Lately I have taken some interest in the hardware and software of C++ build servers. One of the things that I have noticed is that there is a significant performance difference between Windows and Linux machines for common build tasks, such as cloning a git repository, running CMake and caching build results.
Some of these differences can obviously by explained by the fact that the software was originally designed and optimized for Linux (which is especially true for git), but surely there must be underlying differences in the operating systems that contribute to this too.
To get a clearer picture, I set out to benchmark some typical core primitives of operating systems. This includes:
- Process and thread creation.
- File creation.
- Memory allocation.
These are things that are used heavily by software build tool chains, as well as by many other softwares (e.g. VCS clients/servers, web servers, etc).
The benchmark suite
I wrote a set of simple micro benchmarks in plain C. You can find the source code on GitHub. I have built and run the benchmark programs on Linux, Windows and macOS, and they should be very portable and run on most Unix-like operating systems.
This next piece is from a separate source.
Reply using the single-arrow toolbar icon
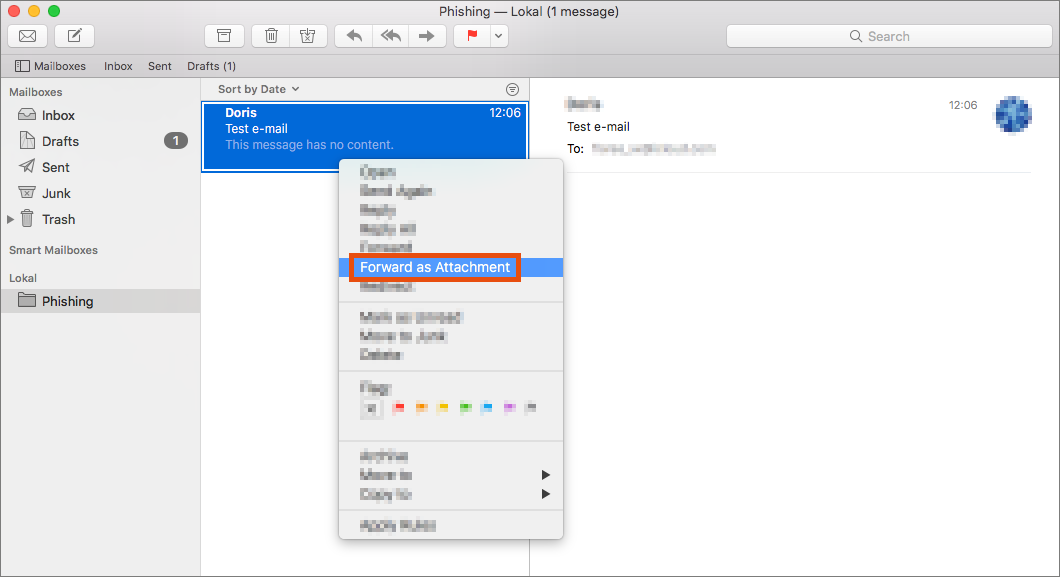Viewport: 1060px width, 577px height. [x=353, y=36]
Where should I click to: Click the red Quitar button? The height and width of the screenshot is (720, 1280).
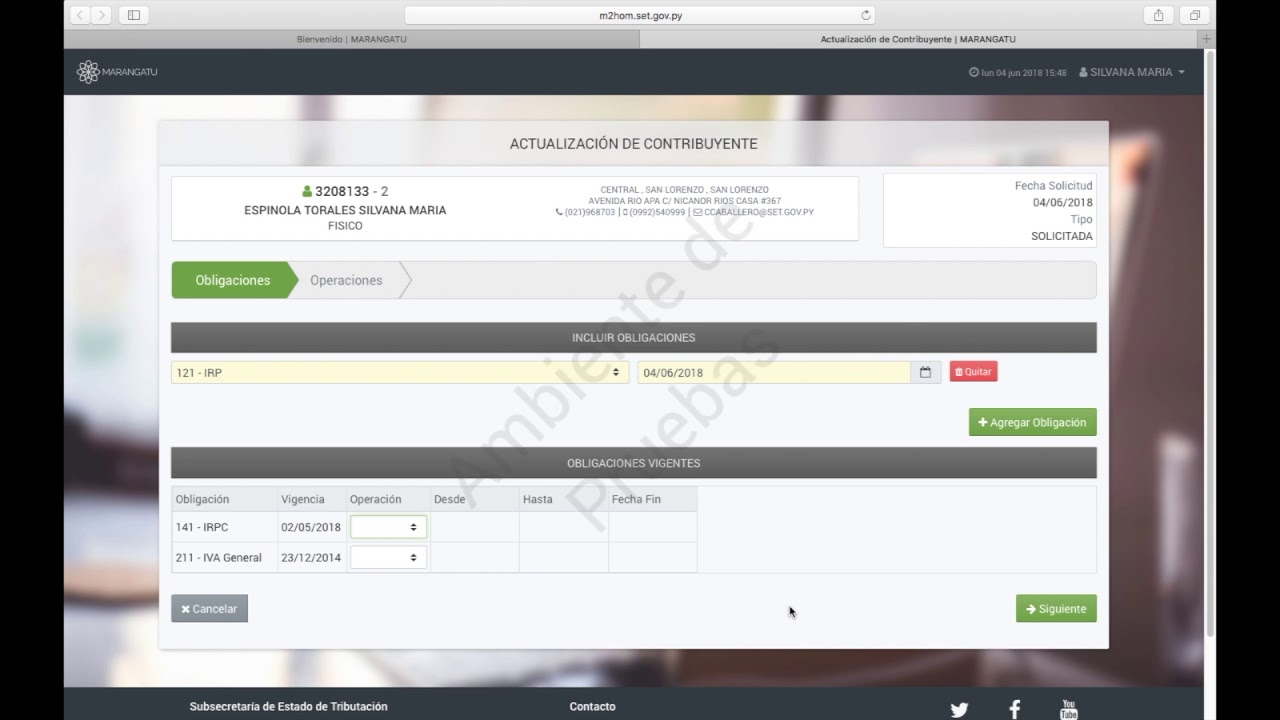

Pre-built binaries for Windows (64-bit, compiled with GCC): osbench-win64-20170529.zip
The test systems
|Linux-i7x4||Ubuntu 16.04||i7-6820HQ, 4-core, 2.7GHz||256GB SSD (SATA)|
|Linux-i7x8||Ubuntu 16.10||i7-6900K, 8-core, 3.2GHz||1TB SSD (NVMe)|
|Linux-AMDx8||Fedora 25||Ryzen 1800X, 8-core, 3.6GHz||250GB SSD (NVMe)|
|RaspberryPi||Raspbian Jessie||ARMv7, 4-core, 1.2GHz||32GB MicroSD|
|MacBookPro||macOS 10.12.4||i5-6360U, 2-core, 2GHz||250GB SSD (NVMe)|
|MacMini||macOS 10.12.5||i7-3615QM, 4-core, 2.3GHz||1TB HDD (SATA)|
|Win-i7x4||Win 10 Pro||i7-6820HQ, 4-core, 2.7GHz||256GB SSD (SATA)|
|Win-AMDx8||Win 10 Pro||Ryzen 1800X, 8-core, 3.6GHz||250GB SSD (NVMe)|
Except for the Raspberry Pi3, most of these systems are fairly high end. Also to be noted is that Linux-AMDx8 and Win-AMDx8 have identical hardware. Same thing with Linux-i7x4 and Win-i7x4.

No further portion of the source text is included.